店舗、事務所、診療所、保育施設、福祉施設など、日々人が集まり、
空調を長時間使う建物ほど、この制度の効果を実感しやすくなっています。
本記事では、制度の細かな条文ではなく、
「うちの建物でも使えるの?」
「どれくらいの規模から意味があるの?」
という一般の事業者さま目線で整理しています。
なお本制度は、国の住宅・建築物の省エネ政策として 環境省 などが関係する事業として実施されています。
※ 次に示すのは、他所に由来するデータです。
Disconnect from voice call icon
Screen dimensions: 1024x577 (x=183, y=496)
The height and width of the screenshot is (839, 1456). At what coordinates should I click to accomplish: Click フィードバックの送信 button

なぜ今、「非住宅の窓リフォーム」が注目されているのか
多くの店舗や施設で、次のような悩みをよくお聞きします。
・夏は冷房が効いているはずなのに、窓の近くだけ暑い。
・冬は暖房をつけても、足元が冷えてつらい。
・結露で窓まわりが汚れやすく、カビやにおいも気になる。
・道路や電車の音が入り、接客や診療に集中しづらい。
これらの原因の多くは、実は「壁」ではなく窓からの熱と音の出入りです。
非住宅建物は、住宅に比べて
・窓の数が多い
・開口部が大きい
・空調稼働時間が長い
という特徴があり、窓の性能が建物全体の快適性と
光熱費に直結しやすいのです。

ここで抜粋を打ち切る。